Blake stretched out in the seat behind us, long legs invading everyone's space because personal boundaries were apparently optional when you were six-foot-four and built like a tank. "We could still move the whole operation to Hawaii. Who says Alphas have to freeze their asses off in Alaska?"
Despite everything—the anxiety eating my stomach, the fear coiling around my ribs—I almost smiled. Blake's solution to every problem was to throw money at it or relocate.
Through the bond, their affection rolled over me like warm water. But underneath—guilt. Sharp and metallic, like biting down on aluminum foil.
The hot tropical green outside faded to white. Snow appeared on distant mountains, creeping closer like a disease. Then the Alaskan coast—jagged, brutal, beautiful in its harshness.
My stomach knotted tighter.
Home, my wolf thought, already reaching for our mates' scents, stupid animal that she was.

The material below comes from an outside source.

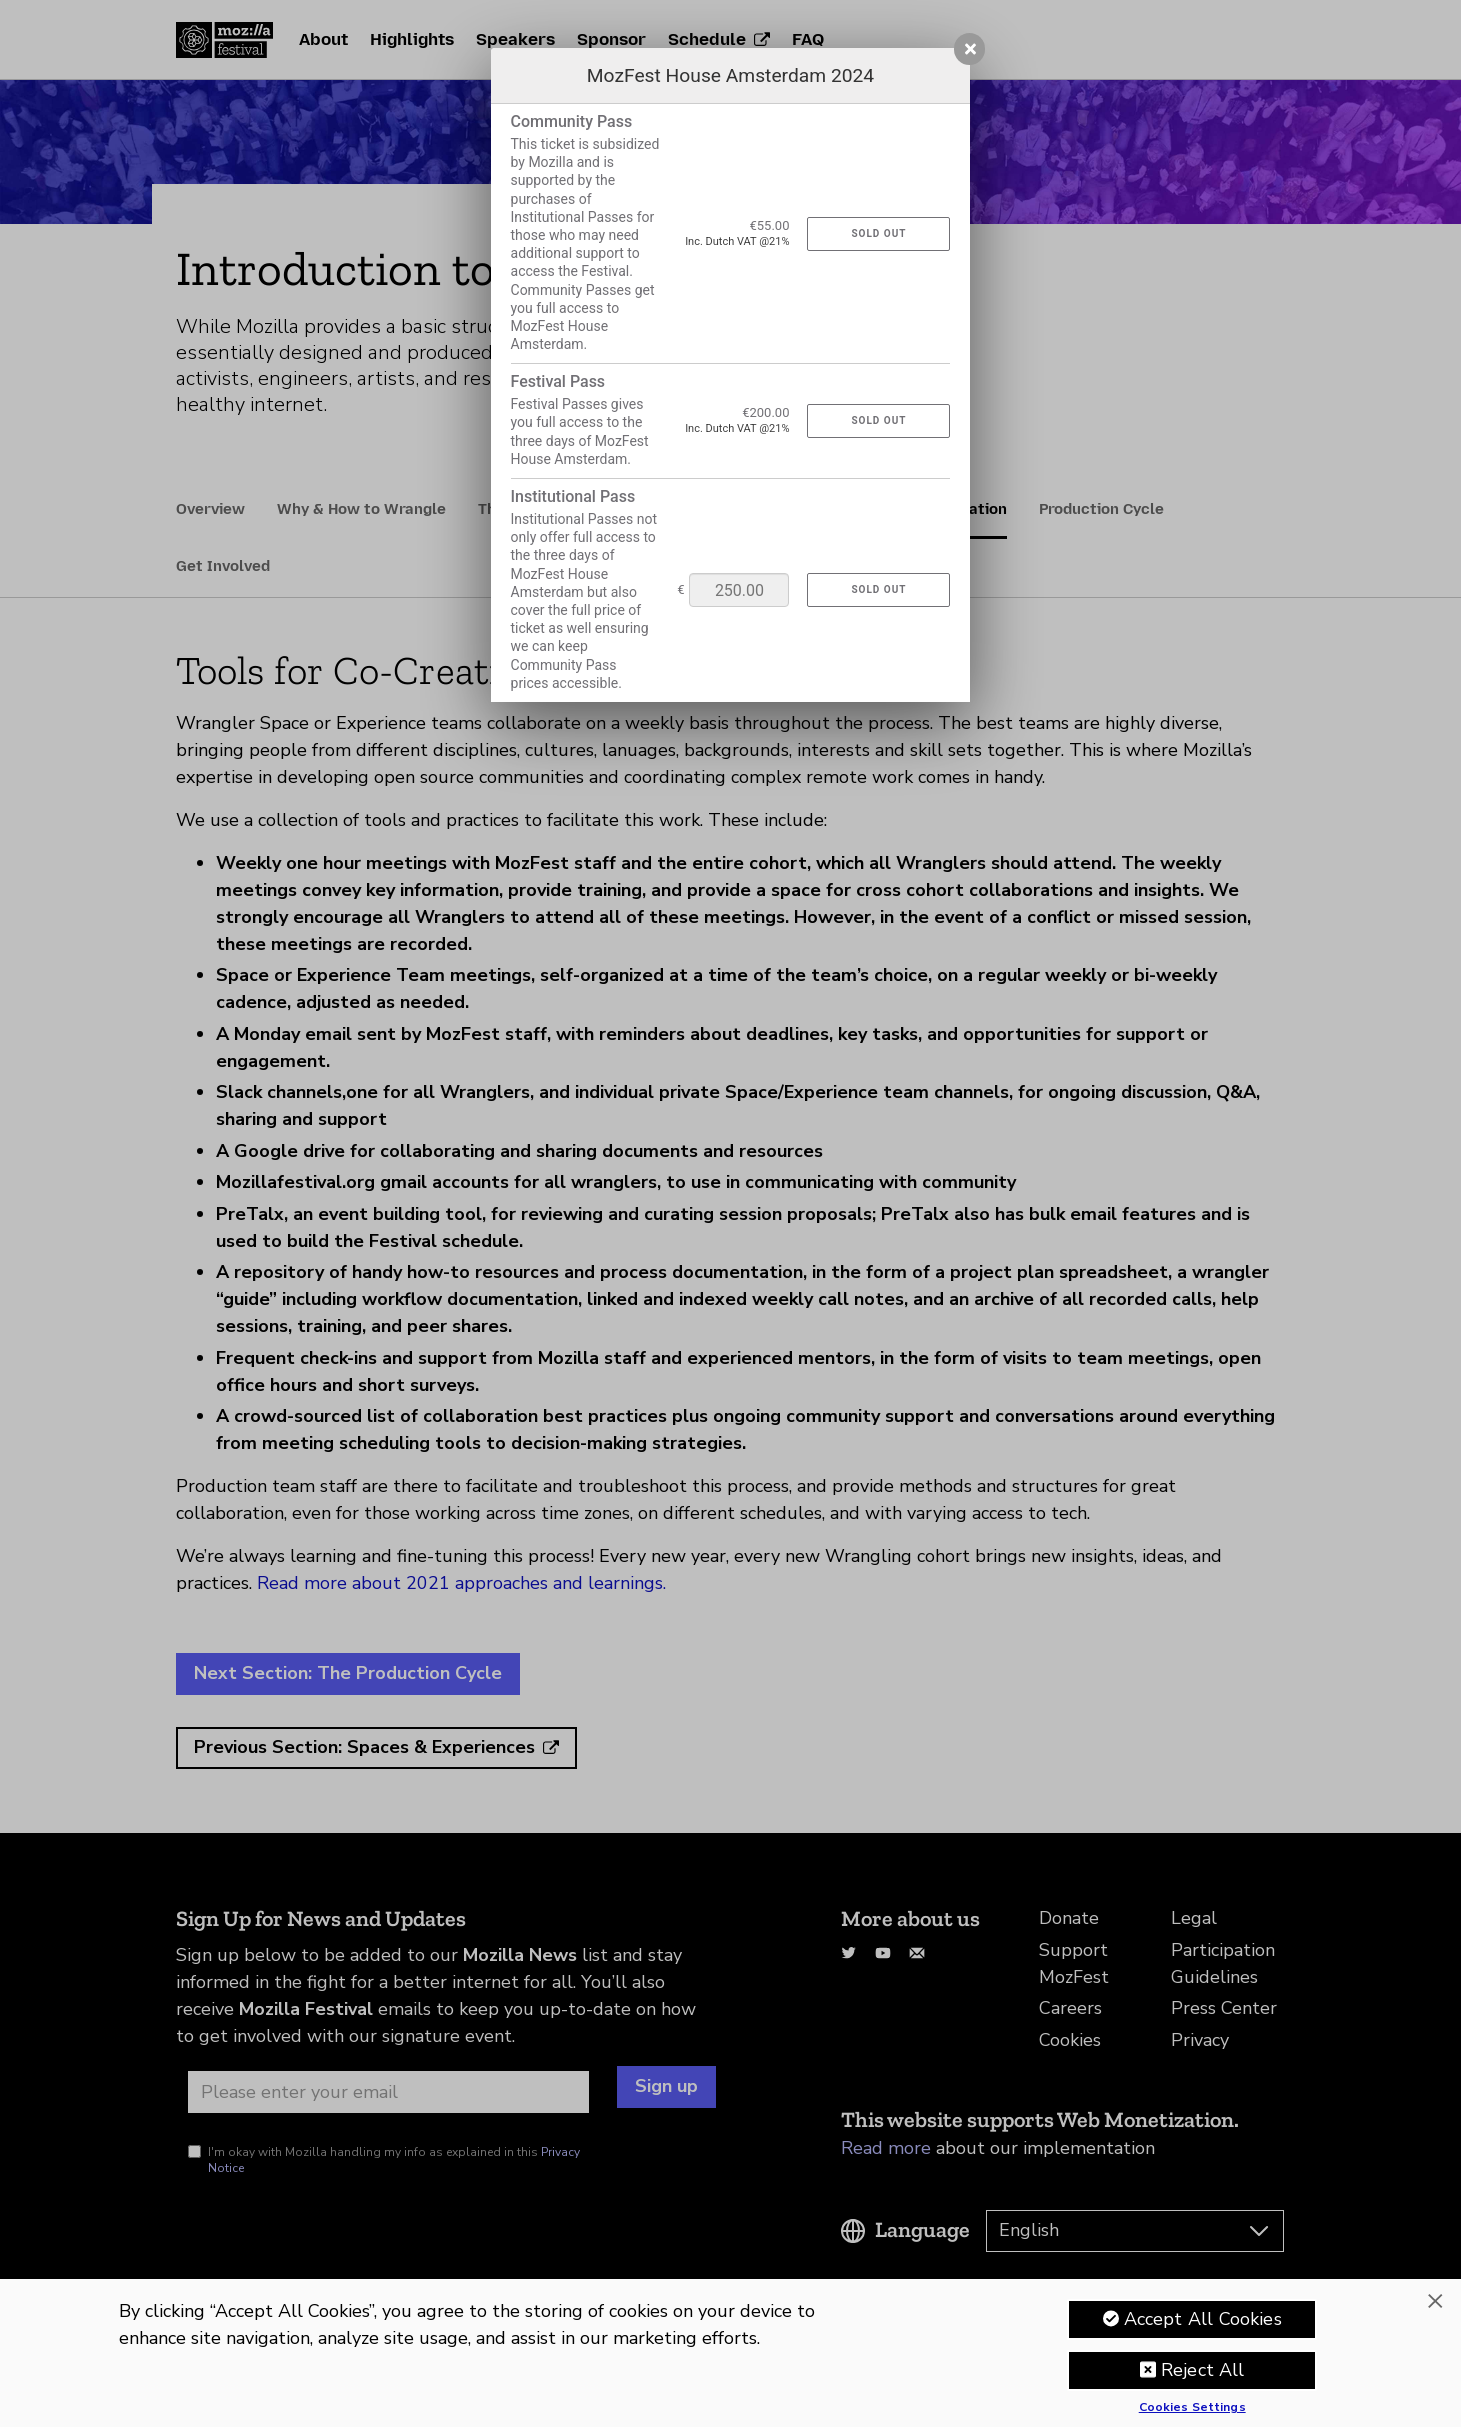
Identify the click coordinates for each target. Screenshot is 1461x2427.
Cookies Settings (1192, 2408)
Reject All (1203, 2370)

Hell, my human mind corrected. We're going back to hell, and this time we're bringing three idiots who think they can protect us from ghosts.
---
Anchorage hit like a bitch-slap. The cold air knifed through my Canada Goose jacket the second the airport doors opened, turning my breath to steam and making my eyes water. My nose went numb instantly—a sensation I'd almost forgotten in Hawaii's endless summer, and now it came rushing back with all the memories I'd tried to bury.
Fuck. Fuck, I can't do this.
Marcus stood in the arrivals hall like some kind of Old Testament monument. Six-foot-six of silver-touched black hair and cold authority, looking exactly like he had when I was eight—ageless, untouchable, carved from ice and disappointment. His oak and leather scent forced a three-meter bubble around him—other wolves instinctively giving the former Alpha space.
Or maybe they just didn't want to get too close to the man who'd let a child sleep in a storage room for ten years.
His eyes found us immediately. Found me.
Specifically, found my left hand. The three ice-blue sapphires caught the fluorescent light, throwing prisms across my knuckles like some kind of spotlight I definitely didn't ask for.